Dalam mengambil keputusan menjalani hidup, wajar tengok kanan kiri. Apalagi kalo melihat temen-temen sudah jauh lebih berhasil. Udah punya pekerjaan tetap, gaji bagus, karir oke, bisa beli ini itu, punya pasangan, sebagian dan beranak pinak memamah biak, ada rumah, ada mobil, dan seterusnya. Intinya, apa yang dulu pernah dikhayal bareng ternyata mereka sudah lebih dulu mewujudkan impian. Nah, tengok tangan kiri itu berujung kepada cemburu, minder dan kemudian bertanya dalam hati, "kok gue gini-gini doang sih?". Iri bilang boss. Cibiran semacam itu justru bisa jadi muncul di kepala sendiri.

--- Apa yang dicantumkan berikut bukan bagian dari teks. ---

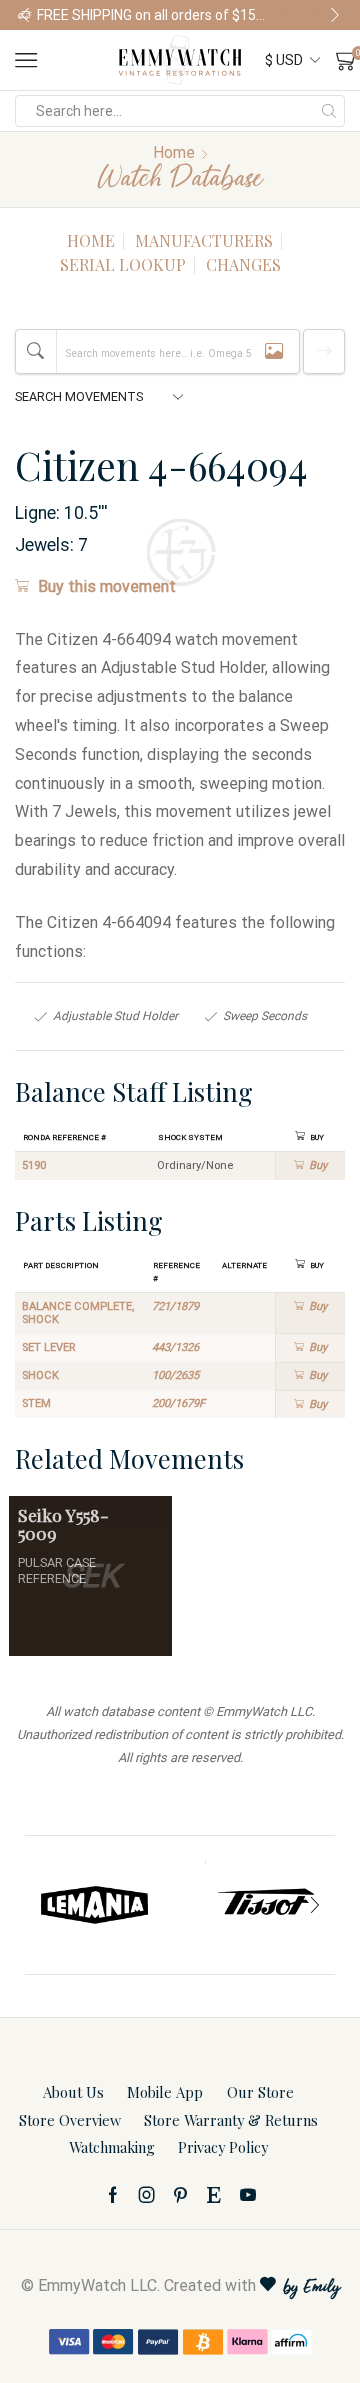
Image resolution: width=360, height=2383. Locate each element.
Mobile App (165, 2092)
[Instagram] (147, 2195)
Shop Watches (309, 15)
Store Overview (70, 2120)
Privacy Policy (223, 2147)
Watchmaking (112, 2147)
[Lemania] (95, 1905)
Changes (243, 264)
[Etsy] (214, 2195)
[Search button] (329, 111)
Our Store (260, 2092)
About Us (73, 2092)
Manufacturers (204, 240)
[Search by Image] (274, 351)
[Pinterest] (180, 2195)
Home (174, 152)
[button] (25, 15)
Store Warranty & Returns (231, 2120)
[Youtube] (248, 2195)
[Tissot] (265, 1905)
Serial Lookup (123, 264)
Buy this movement (107, 586)
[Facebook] (113, 2195)
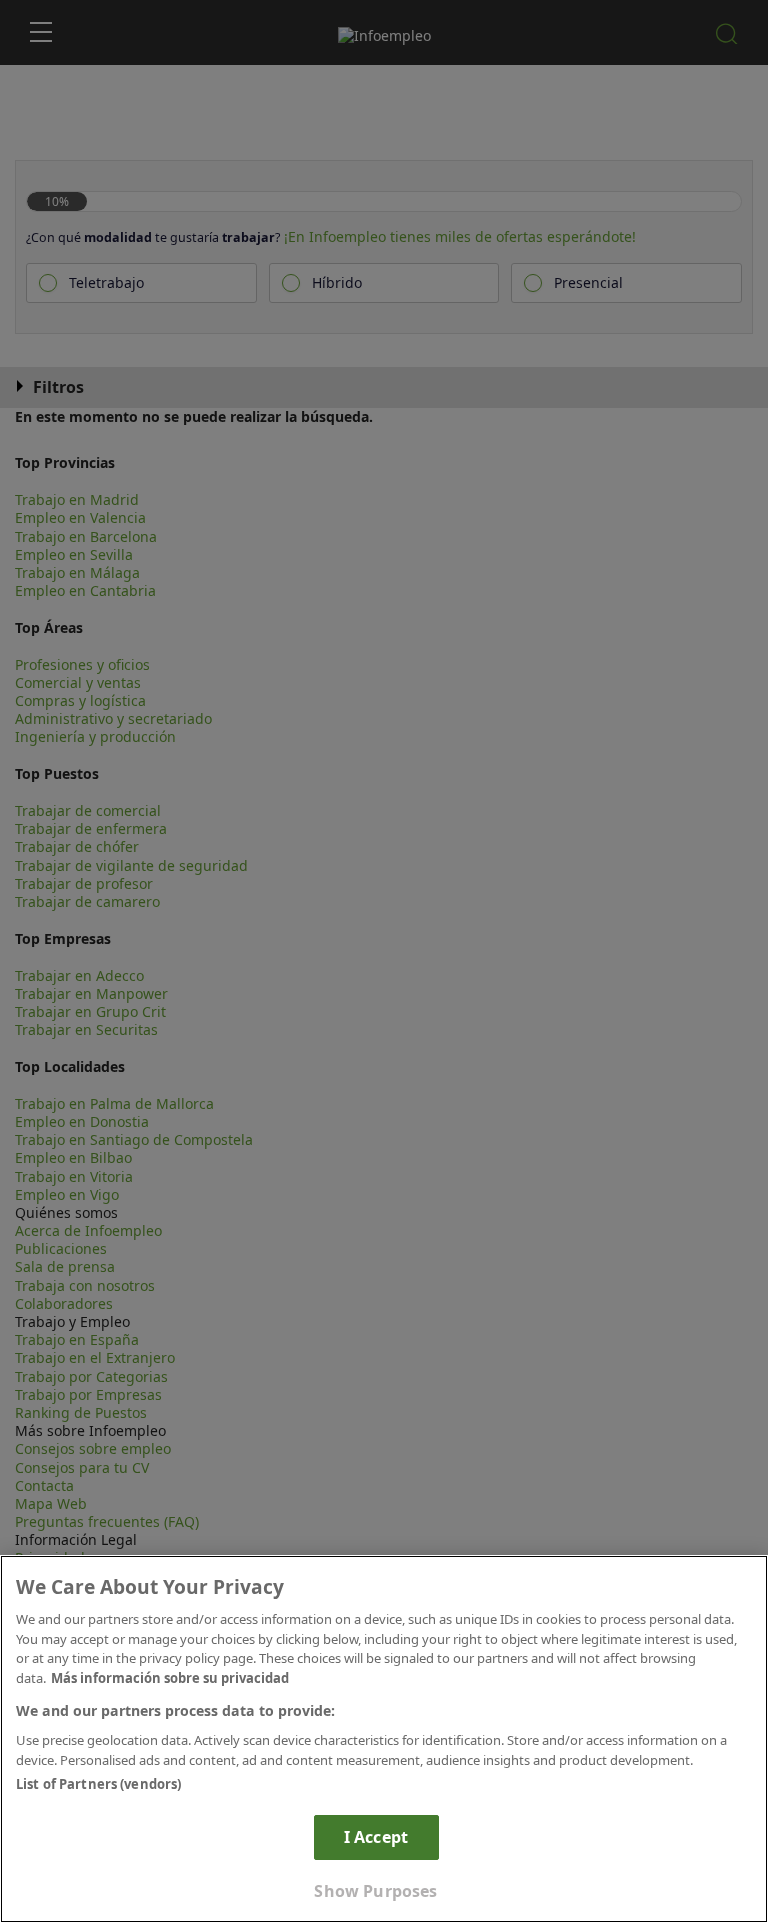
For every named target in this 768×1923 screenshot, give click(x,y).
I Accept (376, 1837)
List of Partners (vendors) (98, 1784)
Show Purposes (375, 1891)
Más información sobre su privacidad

Nah, kok bisa gitu? Pertama, hal yang seringkali dilupakan adalah setiap orang memang punya jalan masing-masing. Akan tetapi sangat sedikit yang paham bahwa jalan itu sama terjalnya bahkan mungkin lebih panjang berliku. Apa yang sering disaksikan, terlebih lewat media sosial bisa jadi hanya cuma senang-senangnya aja yang ditampilkan. Wajar kan? Mana ada orang yang mau kelihatan susah. Mengeluh sedikit, sudah pasti banyak yang senang. Selebihnya nggak peduli. Kedua, jalan panjang terjal berliku itu kemungkinan juga sudah dilakukan dan diawali sejak lama. Pada saat orang masih punya waktu bersenang-senang, mereka sudah keringetan duluan. Ketika yang lain baru mulai, mereka sudah sampai di ujung jalan. Jadi wajar jika beberapa sudah menunjukkan keberhasilan. Ketiga, sukses atau berhasil itu sementara. Sama halnya dengan kegagalan. jadi kalo sekarang lagi senang, belum tentu besok girang. Jika saat ini bersedih, masih ada waktu esok buat bahagia.
Jadi perasaan sirik macem gitu nggak ada gunanya. Justru harusnya berkaca sama diri sendiri. Udah ngapain aja? Udah bisa apa saja? Kalo belum, ya lakukan diam-diam biar nanti hasil yang bicara dan berteriak dengan sendirinya. Artinya, pola pikir di awal justru membedakan mana orang yang kemudian bisa banting tulang dan mendapatkan hasilnya, mana yang ongkang-ongkang kaki dan baru menyesal kemudian. Apalagi sukses tidak sekali pukul. Ada keberhasilan-keberhasilan kecil yang didapat setelah gagal sekian lama. Itu pun jadi pemanasan sebelum masuk kepada keberhasilan yang lebih besar. Jangan lupa ada juga kegagalan yang lebih gede. Itu wajar. Namanya juga tangga menuju sukses yang lebih besar lagi, patutlah digilas dan dipoles dulu biar siap mental.
“The worst part of success is trying to find someone who is happy for you.” ~Bette Midler
Maka pameo "rumput tetangga terlihat lebih hijau itu" harusnya juga diikuti banyak premis. Bisa jadi memang lebih hijau karena dirawat dengan benar. Bisa jadi lebih hijau karena rajin dikasih pupuk dan disiram. Tapi jangan lupa, tagihan listrik dan airnya juga besar. Butuh pompa buat menyiram rumput. Butuh tenaga buat menggunting dan merapikan. Emangnya lebih hijau dan lebih bagus itu nggak ada biaya? Nggak ada perjuangan? Nggak ada jatuh bangun buat menjadikannya sedap dipandang mata? Jika hanya mikirin rumput tetangga tanpa pernah melirik taman sendiri, ya gudbai aja. Sudah pasti yang menghijau bukan rumput tapi mata gegara iri terus melihat orang lain.